Over the last four decades, China has been developing the country at a frenetic pace. As it built its bridges and dams, its coal plants and rockets, the country also invested heavily in science and engineering research. Senior Chinese political leaders, most of whom had their basic education in science or engineering, trusted the power of science to transform the country’s economy and society.
Unlike in India, it is easy for a foreigner to move and establish a lab in China. Ralf Jauch, a structural biologist from the Max Plank Institute in Germany, found this when he moved to the Guangzhou Institute of Biomedicine and Health in 2013. Jauch now has academic freedom, not to speak of good funding and a generous supply of foreign students. But what surprised him was the attitude of the provincial government.

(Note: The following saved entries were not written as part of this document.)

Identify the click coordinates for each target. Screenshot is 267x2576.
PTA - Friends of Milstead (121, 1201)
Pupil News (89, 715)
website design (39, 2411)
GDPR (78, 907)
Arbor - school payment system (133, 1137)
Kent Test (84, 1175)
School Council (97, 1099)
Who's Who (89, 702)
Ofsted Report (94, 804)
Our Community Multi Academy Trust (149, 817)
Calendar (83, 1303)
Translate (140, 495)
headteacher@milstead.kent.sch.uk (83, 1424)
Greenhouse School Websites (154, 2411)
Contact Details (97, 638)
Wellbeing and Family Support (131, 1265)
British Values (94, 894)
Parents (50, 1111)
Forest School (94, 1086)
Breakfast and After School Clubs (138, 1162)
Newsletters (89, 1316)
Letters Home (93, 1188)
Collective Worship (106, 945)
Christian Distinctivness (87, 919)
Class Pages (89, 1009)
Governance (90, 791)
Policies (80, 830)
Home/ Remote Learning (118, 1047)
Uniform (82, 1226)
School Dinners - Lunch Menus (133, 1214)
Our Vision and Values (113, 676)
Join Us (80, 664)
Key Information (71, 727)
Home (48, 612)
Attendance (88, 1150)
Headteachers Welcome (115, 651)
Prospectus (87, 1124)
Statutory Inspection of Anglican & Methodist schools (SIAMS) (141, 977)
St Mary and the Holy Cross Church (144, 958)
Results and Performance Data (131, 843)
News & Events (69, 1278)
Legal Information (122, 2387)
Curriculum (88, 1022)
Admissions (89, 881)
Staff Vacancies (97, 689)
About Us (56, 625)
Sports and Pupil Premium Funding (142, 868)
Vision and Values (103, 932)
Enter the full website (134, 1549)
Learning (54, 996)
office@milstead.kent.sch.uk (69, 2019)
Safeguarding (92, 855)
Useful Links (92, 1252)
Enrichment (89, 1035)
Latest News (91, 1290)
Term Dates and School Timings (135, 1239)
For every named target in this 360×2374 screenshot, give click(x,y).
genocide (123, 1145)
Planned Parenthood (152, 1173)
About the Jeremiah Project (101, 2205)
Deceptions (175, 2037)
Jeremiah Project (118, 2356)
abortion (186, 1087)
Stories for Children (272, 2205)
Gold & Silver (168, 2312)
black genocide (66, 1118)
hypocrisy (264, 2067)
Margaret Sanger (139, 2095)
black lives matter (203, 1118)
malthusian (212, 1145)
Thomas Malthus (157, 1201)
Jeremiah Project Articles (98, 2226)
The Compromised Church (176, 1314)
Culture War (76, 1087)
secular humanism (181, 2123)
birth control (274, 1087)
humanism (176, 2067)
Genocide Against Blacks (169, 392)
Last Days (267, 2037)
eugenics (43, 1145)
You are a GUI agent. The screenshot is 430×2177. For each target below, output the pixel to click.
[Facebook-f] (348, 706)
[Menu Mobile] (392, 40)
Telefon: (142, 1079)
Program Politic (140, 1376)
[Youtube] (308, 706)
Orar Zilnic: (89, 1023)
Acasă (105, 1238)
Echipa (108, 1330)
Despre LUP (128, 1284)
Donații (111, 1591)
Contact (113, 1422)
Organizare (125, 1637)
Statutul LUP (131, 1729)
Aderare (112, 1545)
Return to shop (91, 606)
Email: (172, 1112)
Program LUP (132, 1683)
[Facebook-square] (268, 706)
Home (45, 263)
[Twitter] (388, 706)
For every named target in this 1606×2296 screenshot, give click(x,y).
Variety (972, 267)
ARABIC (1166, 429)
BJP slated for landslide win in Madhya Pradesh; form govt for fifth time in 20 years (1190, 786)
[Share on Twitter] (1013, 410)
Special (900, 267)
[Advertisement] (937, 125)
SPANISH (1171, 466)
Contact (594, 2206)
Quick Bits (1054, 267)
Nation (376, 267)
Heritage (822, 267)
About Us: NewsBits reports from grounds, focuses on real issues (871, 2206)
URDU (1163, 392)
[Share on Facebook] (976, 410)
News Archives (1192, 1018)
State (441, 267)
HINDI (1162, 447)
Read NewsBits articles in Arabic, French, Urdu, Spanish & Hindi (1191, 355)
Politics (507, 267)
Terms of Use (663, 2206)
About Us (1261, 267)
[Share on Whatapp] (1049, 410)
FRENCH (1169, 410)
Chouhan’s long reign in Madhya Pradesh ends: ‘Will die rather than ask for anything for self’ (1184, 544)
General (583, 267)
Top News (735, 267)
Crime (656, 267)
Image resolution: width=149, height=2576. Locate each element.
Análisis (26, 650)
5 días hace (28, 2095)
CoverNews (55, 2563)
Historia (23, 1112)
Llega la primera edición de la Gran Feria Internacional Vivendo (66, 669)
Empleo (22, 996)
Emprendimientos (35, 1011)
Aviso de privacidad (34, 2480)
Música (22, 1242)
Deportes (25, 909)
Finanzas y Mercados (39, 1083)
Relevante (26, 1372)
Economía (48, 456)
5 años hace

Despite his institute being part of the Chinese Academy of Sciences, the provincial government and the city of Guangzhou have invested in it. “I think this model of investment is unique to China,” says Jauch.
1 days ago
Very exhaustive and informative article
Good insight in scientific activities and innovations in China.
1 days ago
We have elected representatives who are primarily responsible for voicing our concerns and aspirations.when it comes to science and research our politicians for long are ignorant about the need for sustained growth in this field.The will to cite fund availability as a reason towards this prevails more than the commitment towards achievement.Overall thinking about its importance at every governing step contributes heavily to the decline of this cause
India need to think this very early before it gets too late.
it”s absolutely true that in India science regards as a luxury than a growth engine and that”s because majority of politicians don”t know anything about science and always fight for caste, religion and reservation. We are producing quality human capital but not for the country cause we don”t have jobs to begin with and the worst part is the pay-scale. People from IT or management gets lakhs of package while for a research scholar it”s even sometimes hard to pay room rents by month end. People feel like cheated when they try to pursue research in India, even sometimes marriages get cancel due to low income of researchers. Don”t worry, in near future we will even see Indians going for high end research in China than in US. India should at least learn from the neighbor.
India suffers from a Unique Situation on this one, with Multi Party Politics. ..oops the Democracy. So either we should Choose to Go like China with a Single Party System, or Go like West. ..Sell Everything in to the Private Hands (and Pockets)
Indian Government (and Political parties) barely have money for these Elections. ..coming up all the time.
In fact having to borrow a lot of money for elections. ..from the other countries. (Jab Election Ladane ke liye hi paise kam padenge, to Science ke liye paise kahan se Aayenge?)
During discussions with my previous Lenders (Banks), I was told, It is good and (kind of) money is not a problem, But the Politicians in India will not allow my research/Product Innovation to grow. Later as it turned out or appeared that even their Parent Bank would also not possibly like to support developments of any Technology that saved the Energy or Fuel in the Automobiles. ..and their Oil.